BEGIN PASSAGE

Betsy Williamson: Investment’s ethical revolution must not leave Scotland swithering
Betsy Williamson, founder and managing director of Core-Asset Consulting, highlights the increasing importance of sustainable investing, spurred by the pandemic, and is urging those within the sector to upskill, or risk becoming defunct.
Sustainable investing has “come of age” thanks to the pandemic, with recruitment experts across Scotland’s financial sector urging those within it to upskill in order to thrive in a changed landscape – or risk becoming obsolete.
Core-Asset Consulting, which is dedicated to recruitment for the industry north of the border, is warning of a growing knowledge gap as funds are increasingly held to account and placed under scrutiny for their contribution to the “social good”.
Throughout 2020 and 2021 socially responsible investment (SRI) has been under the spotlight, frequently breaking into mainstream news – such as when investors pulled out of Boohoo after alleged Covid breaches, as well as growing call for divestment from fossil fuels and heavy polluters.

END PASSAGE
BEGIN DATA EXTRACTS

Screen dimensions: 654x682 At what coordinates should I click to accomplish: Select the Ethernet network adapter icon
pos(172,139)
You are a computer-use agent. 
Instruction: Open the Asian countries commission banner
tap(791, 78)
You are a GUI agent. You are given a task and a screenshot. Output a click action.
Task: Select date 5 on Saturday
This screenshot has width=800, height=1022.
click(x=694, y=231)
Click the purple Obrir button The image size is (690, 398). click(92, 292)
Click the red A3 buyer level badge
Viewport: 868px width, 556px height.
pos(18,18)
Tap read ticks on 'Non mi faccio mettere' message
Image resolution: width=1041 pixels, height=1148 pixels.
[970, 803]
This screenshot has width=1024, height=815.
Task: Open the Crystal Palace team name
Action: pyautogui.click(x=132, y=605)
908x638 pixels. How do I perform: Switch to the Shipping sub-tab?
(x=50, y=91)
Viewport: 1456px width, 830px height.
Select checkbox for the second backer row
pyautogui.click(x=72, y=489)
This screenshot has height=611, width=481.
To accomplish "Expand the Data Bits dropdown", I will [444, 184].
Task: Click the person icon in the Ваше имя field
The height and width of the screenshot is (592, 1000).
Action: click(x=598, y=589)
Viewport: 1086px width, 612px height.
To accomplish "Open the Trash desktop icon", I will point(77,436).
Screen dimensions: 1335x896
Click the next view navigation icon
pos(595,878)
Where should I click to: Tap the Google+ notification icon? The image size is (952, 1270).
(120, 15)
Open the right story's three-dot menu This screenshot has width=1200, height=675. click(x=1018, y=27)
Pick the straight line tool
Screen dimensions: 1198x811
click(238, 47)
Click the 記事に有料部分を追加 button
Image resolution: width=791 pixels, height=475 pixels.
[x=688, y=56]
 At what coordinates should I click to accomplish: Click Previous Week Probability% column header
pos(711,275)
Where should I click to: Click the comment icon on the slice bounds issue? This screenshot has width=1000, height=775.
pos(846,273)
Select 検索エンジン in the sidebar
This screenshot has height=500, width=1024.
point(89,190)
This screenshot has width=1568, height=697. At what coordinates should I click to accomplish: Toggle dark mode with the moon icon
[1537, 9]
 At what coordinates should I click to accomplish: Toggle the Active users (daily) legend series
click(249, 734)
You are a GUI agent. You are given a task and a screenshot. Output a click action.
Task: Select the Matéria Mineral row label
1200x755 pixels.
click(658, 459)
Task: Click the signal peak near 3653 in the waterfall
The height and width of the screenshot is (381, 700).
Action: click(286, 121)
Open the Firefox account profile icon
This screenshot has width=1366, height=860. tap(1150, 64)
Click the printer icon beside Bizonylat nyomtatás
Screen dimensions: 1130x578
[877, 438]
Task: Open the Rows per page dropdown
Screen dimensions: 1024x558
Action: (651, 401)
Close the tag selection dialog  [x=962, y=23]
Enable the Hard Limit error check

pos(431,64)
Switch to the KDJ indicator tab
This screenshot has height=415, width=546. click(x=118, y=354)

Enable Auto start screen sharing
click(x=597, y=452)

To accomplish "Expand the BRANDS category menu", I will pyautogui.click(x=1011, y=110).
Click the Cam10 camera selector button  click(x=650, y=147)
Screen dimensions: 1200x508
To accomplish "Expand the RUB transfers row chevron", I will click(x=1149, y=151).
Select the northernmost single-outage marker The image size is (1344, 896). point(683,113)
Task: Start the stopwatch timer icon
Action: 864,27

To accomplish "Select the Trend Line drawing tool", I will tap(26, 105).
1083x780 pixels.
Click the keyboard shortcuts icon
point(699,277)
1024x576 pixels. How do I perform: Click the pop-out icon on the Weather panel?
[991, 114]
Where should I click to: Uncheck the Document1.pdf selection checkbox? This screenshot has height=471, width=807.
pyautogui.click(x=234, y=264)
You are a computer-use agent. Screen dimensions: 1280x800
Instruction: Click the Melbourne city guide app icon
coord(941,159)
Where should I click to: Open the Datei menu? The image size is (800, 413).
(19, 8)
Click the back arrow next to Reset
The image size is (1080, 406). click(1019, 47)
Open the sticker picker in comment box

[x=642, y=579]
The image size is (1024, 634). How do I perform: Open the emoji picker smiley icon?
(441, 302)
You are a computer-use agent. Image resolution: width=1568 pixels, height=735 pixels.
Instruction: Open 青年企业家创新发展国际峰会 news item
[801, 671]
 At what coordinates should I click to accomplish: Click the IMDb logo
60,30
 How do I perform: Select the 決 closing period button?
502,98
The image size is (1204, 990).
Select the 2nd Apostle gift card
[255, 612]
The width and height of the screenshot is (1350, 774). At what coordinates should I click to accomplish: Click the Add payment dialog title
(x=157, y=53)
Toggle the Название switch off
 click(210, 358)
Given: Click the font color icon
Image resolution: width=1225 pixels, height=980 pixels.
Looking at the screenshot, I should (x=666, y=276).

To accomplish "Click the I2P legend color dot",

END DATA EXTRACTS

-- PROBLEM DETAILS --
In the article on sustainable investing, what kind of work is Core-Asset Consulting dedicated to?

-- RESULT OF THE TASK --
Recruitment for the industry north of the border.